= The problem =
Beginning at the line containing "Dewatering page title" in the material below and ending at the line containing "Click the green checkmark on OK", return each line exactly and add nothing.

= Data supplied =
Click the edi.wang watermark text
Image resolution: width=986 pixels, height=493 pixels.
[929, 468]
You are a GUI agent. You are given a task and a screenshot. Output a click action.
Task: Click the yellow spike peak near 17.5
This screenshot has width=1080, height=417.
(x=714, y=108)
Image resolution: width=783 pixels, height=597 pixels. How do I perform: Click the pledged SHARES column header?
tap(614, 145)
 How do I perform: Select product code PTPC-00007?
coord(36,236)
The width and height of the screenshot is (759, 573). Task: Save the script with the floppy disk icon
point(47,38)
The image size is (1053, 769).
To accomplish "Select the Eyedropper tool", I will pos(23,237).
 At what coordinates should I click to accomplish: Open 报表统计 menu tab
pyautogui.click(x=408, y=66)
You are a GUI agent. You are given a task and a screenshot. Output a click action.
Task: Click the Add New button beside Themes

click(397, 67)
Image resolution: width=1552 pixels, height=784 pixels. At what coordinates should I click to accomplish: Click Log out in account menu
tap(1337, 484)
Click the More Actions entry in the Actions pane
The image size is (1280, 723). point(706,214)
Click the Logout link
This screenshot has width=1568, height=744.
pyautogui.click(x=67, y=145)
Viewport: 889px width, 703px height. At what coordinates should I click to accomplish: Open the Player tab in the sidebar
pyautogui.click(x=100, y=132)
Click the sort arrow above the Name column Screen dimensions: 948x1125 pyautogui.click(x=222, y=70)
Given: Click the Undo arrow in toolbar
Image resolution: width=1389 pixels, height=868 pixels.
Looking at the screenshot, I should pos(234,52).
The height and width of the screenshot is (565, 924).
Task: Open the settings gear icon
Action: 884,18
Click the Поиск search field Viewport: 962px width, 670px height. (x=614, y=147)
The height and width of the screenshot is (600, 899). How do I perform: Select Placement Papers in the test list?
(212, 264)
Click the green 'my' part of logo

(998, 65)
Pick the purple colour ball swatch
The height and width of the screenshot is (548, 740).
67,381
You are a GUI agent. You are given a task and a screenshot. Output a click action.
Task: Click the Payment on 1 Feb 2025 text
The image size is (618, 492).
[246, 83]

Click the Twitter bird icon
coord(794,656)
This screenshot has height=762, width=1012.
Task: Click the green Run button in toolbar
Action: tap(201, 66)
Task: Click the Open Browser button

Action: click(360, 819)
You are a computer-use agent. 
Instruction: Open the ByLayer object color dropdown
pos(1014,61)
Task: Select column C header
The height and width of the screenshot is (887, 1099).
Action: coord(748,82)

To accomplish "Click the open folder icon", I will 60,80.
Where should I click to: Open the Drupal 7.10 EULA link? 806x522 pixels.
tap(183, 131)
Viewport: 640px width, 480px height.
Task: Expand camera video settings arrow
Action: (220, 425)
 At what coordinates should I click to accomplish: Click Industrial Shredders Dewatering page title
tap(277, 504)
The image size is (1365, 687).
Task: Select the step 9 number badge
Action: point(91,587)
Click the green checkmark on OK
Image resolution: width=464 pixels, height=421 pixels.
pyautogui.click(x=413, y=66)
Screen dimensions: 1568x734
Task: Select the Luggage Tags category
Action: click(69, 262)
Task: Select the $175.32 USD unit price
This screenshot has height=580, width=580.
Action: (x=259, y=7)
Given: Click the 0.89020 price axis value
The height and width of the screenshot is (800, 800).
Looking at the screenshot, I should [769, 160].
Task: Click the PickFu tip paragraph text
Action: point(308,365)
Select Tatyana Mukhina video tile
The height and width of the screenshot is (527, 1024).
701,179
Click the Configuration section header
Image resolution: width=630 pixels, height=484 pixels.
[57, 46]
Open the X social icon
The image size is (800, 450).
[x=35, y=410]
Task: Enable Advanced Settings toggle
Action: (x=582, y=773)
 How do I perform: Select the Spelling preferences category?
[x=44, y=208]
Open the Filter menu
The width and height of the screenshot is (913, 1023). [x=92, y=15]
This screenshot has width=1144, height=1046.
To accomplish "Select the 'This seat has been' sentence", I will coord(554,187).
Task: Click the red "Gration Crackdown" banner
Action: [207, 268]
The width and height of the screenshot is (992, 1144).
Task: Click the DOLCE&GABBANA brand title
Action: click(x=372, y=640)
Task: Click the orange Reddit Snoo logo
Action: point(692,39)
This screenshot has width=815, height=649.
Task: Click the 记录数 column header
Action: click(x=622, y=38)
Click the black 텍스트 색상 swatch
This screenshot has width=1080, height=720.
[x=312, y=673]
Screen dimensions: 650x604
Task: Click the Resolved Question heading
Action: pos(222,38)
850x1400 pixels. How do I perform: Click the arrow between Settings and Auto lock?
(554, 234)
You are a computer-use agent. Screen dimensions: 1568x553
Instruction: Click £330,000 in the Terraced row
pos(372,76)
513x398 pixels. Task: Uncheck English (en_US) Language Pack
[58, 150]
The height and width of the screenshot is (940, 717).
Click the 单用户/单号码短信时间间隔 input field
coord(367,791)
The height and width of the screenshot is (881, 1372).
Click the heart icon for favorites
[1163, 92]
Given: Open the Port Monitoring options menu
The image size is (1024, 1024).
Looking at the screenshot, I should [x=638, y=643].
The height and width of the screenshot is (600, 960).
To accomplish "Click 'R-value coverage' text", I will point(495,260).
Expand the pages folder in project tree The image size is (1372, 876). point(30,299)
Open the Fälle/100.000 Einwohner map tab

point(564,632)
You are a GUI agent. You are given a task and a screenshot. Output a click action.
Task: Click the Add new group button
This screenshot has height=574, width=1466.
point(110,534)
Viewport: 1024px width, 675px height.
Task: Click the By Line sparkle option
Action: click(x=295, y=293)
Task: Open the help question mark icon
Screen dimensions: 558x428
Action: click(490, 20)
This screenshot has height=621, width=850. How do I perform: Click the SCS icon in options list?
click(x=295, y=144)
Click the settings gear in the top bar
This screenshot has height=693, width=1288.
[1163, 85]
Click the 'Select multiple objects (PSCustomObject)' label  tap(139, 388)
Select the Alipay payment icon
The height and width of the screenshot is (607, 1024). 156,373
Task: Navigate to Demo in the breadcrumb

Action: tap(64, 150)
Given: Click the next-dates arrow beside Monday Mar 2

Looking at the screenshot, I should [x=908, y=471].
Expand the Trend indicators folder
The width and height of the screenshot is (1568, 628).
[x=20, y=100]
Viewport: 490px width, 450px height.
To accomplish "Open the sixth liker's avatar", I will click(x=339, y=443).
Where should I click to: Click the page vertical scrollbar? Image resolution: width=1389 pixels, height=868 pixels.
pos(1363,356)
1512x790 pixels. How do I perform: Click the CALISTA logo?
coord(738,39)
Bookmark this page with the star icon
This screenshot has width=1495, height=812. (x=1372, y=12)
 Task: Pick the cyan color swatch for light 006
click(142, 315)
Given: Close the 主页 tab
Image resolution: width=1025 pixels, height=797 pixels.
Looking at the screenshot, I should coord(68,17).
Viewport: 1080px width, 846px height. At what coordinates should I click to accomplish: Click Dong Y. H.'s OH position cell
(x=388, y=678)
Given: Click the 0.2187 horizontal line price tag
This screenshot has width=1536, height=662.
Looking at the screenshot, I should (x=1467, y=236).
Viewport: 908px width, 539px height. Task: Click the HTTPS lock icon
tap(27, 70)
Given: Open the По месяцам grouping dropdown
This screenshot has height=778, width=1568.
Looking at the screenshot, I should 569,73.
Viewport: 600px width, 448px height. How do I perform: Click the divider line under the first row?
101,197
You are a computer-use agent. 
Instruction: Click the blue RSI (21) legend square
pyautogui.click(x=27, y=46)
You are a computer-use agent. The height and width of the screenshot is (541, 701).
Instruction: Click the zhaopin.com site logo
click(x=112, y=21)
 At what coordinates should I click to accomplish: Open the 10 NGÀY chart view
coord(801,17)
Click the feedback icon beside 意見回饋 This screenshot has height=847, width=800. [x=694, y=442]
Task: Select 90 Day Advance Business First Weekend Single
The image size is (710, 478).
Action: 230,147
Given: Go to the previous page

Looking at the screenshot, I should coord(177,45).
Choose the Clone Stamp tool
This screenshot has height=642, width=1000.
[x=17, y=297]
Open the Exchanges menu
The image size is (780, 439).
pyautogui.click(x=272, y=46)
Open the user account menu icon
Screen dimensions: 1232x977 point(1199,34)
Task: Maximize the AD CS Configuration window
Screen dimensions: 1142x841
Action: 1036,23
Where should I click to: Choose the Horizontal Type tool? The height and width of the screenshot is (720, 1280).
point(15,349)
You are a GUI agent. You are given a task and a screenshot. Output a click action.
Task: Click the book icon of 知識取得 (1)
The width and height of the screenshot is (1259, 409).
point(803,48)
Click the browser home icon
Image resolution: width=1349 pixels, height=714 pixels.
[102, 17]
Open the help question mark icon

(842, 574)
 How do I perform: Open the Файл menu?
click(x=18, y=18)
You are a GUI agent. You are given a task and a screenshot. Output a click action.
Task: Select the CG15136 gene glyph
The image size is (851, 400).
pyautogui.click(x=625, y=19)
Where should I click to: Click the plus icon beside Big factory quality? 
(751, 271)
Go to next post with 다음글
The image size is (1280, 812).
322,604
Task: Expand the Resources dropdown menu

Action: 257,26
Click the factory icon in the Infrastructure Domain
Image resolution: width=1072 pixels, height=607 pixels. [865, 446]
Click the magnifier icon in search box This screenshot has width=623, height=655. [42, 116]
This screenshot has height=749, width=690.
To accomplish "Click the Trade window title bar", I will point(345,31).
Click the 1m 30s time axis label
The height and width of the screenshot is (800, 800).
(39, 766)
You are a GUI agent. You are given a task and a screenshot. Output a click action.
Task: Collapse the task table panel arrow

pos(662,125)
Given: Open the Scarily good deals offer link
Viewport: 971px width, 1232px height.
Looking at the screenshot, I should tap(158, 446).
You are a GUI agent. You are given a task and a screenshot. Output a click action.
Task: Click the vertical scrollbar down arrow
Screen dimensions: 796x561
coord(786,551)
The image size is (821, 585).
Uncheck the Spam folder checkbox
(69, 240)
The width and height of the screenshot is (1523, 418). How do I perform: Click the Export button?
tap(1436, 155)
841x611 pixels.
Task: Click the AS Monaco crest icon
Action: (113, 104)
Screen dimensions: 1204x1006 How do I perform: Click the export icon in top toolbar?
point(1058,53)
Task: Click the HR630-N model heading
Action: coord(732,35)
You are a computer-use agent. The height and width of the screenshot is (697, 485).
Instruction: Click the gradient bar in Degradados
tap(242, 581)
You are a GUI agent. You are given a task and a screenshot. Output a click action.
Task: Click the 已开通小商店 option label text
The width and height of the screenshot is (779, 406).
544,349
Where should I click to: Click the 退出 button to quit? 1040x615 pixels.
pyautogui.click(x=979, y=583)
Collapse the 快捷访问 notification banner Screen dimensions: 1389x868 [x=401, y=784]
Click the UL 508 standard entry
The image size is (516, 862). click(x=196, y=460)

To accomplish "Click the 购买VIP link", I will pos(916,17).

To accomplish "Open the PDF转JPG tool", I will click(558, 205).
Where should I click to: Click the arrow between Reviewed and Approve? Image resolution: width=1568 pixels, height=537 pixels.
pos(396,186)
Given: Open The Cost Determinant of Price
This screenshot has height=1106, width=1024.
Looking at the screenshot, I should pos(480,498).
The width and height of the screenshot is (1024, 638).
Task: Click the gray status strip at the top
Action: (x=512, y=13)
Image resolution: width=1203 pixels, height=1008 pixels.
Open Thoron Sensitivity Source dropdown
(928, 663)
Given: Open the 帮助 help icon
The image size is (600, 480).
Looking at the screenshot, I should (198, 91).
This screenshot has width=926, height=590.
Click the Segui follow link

= Output for this task =
 At what coordinates should I click to accomplish: Click Industrial Shredders Dewatering page title
tap(277, 504)
The image size is (1365, 687).
Task: Select the step 9 number badge
Action: point(91,587)
Click the green checkmark on OK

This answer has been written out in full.